16. The radio frequency switch chip as described in claim 1, characterized in that, The RF switch chip also includes a negative pressure detection circuit. The first terminal of the negative pressure detection circuit is connected to the power supply terminal, the second terminal of the negative pressure detection circuit is grounded, the third terminal of the negative pressure detection circuit is configured to receive an enable signal, the fourth terminal of the negative pressure detection circuit is connected to the charge pump in the RF switch chip, and the fifth terminal of the negative pressure detection circuit is connected to the decoding drive circuit in the RF switch chip.

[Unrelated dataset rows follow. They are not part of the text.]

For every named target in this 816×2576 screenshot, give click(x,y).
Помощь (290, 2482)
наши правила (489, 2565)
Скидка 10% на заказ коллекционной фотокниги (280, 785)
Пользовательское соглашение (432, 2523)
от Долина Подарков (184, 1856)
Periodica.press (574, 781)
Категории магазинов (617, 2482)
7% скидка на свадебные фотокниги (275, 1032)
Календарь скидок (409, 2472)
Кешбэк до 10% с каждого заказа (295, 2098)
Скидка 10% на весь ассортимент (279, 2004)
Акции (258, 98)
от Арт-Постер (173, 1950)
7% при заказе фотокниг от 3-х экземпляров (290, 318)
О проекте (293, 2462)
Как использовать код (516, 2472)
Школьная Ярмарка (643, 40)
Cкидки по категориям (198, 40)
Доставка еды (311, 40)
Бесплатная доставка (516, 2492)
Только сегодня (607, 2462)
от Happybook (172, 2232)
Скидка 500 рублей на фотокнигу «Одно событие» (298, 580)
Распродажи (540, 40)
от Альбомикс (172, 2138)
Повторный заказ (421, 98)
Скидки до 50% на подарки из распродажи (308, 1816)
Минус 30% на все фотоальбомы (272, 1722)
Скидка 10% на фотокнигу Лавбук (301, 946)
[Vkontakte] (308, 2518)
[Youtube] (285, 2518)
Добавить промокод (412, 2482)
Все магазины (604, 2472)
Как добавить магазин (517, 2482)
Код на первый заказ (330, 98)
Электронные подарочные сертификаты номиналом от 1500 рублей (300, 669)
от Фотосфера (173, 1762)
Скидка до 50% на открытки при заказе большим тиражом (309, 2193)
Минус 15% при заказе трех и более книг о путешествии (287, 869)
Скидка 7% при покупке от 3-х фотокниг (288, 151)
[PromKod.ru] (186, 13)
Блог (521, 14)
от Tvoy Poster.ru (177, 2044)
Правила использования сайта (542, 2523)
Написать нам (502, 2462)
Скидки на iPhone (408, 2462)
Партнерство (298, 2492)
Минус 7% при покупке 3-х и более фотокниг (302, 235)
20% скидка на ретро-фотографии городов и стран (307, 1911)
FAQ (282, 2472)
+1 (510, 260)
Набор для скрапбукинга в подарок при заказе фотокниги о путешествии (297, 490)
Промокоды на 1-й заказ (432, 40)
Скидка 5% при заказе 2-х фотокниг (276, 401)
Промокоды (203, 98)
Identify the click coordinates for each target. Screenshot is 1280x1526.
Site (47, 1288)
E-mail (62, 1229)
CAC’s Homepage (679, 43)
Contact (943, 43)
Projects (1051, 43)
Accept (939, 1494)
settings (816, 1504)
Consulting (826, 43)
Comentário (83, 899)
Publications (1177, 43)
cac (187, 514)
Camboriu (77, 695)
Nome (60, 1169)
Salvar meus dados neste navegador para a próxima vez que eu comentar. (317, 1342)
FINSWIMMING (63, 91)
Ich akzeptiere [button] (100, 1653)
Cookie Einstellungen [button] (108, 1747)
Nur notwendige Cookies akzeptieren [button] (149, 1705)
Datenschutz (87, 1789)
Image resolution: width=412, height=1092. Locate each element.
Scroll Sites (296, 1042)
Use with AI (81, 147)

The negative pressure detection circuit is configured to prevent negative pressure lockup.
17. The radio frequency switch chip as described in claim 1, characterized in that, The RF switch chip also includes a decoding drive circuit. The first terminal of the decoding drive circuit is connected to the power supply terminal, the second terminal of the decoding drive circuit is grounded, the third terminal of the decoding drive circuit is connected to the level conversion circuit in the RF switch chip, the fourth terminal of the decoding drive circuit is connected to the negative voltage detection circuit in the RF switch chip, the fifth terminal of the decoding drive circuit is connected to the charge pump in the RF switch chip, and the sixth terminal of the decoding drive circuit is connected to the switching circuit in the RF switch chip. The decoding driver circuit is configured to drive the switching circuit in the radio frequency switch chip.
18. A radio frequency front-end module, characterized in that, Includes the radio frequency switch chip as described in any one of claims 1-17.